A discussion with Prof. André Marie Tremblay convinced him

Reza moved to Sherbrooke in 2013 after a one-year postdoc at the University of Alberta in Edmonton followed by another postdoc at Rutgers University in New Jersey, collaborating with Prof. Gabriel Kotliar.

When asked what convinced him to come to Sherbrooke, Reza spontaneously answers : “When I was in Rutgers, André-Marie came for a visit. He is renowned in our field, so I discussed physics with him. I was familiar with his research and the quality of the work that he is doing and I liked his personality as well. That’s why I came.” Reza works mainly with Prof. Tremblay, but he also helps with student supervision and assists other professors with their projects.

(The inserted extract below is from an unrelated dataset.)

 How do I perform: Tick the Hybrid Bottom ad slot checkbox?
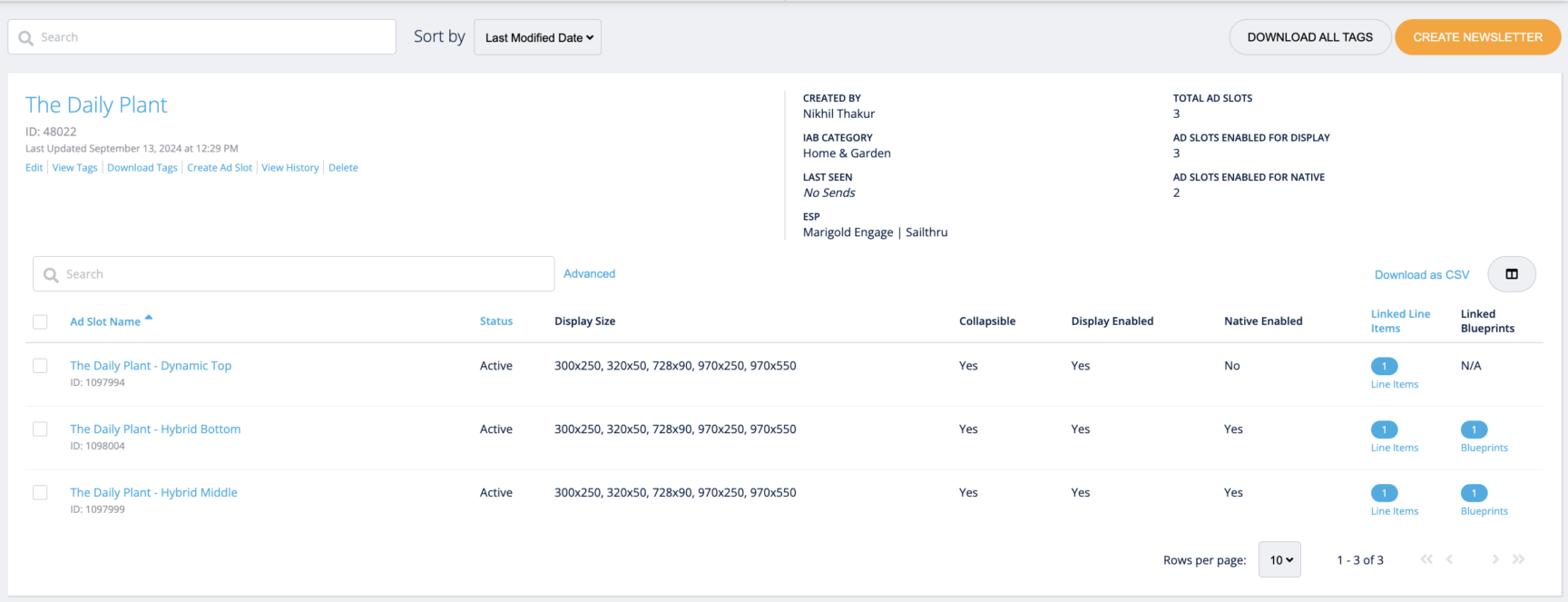40,429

The publication in Science

Electrical resistivity determines if a material is a conductor or an insulator, depending on whether it transports electrical current or not. Electrons carry current, but they usually scatter from one state to another, that is what causes electrical resistivity, ρ. The average distance covered by electrons between scatterings is called mean free path, l. The larger the scattering rate, the smaller is the mean free path.

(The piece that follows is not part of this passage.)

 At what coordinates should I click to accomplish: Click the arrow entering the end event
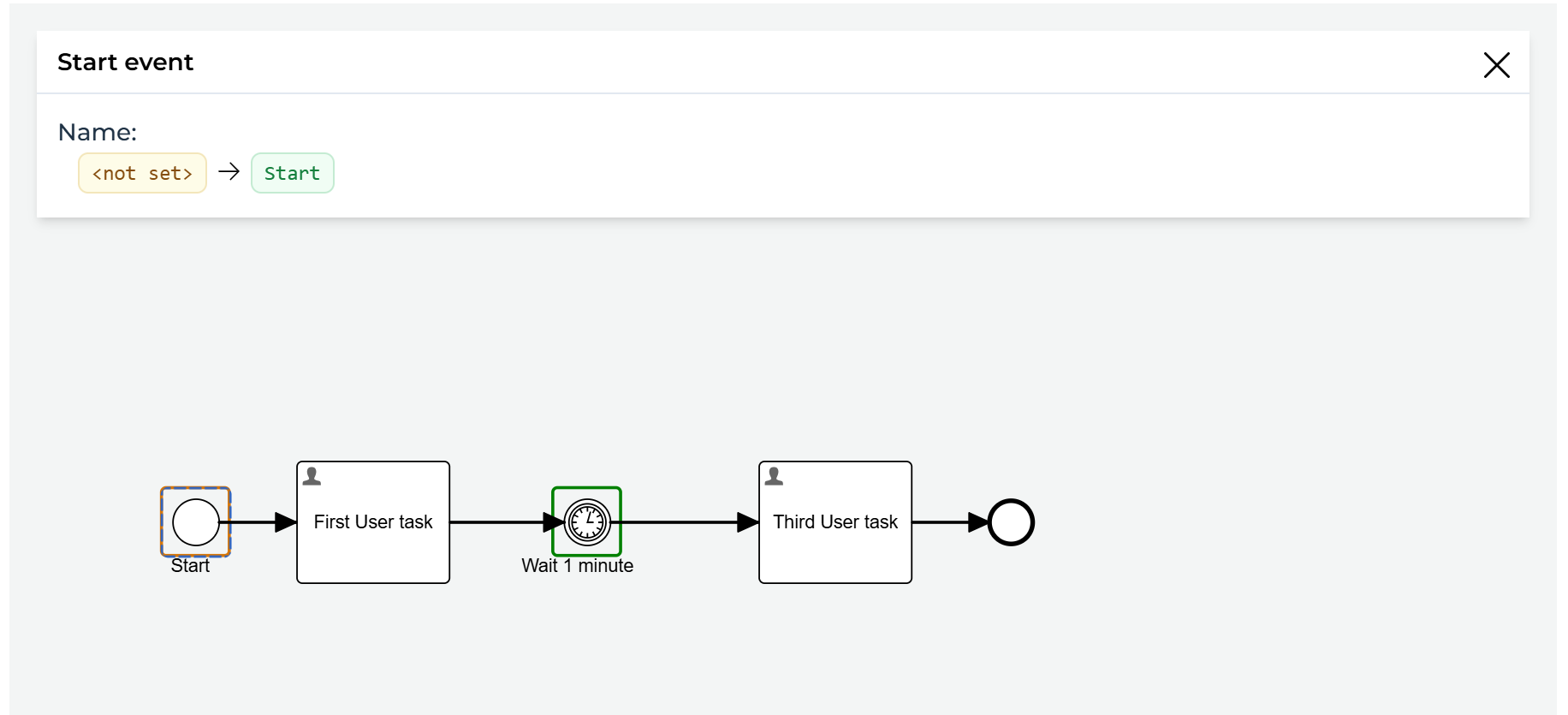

According to the Mott-Ioffe-Regel limit (MIR limit), this mean free path cannot become shorter than the distance between two atoms. When this happens, resistivity should saturate, reach its limit. Furthermore, the conventional quasi-particle picture for electrons predicts that the temperature-dependent resistivity should scale like the square of temperature, T2, at low temperature.

However, a wide variety of materials, including cuprate superconductors, do not meet the above expectations: resistivity is linear in T and keeps rising with increasing T, violating of the resistivity bound imposed by the MIR limit. Materials that exhibit this property are called strange metals.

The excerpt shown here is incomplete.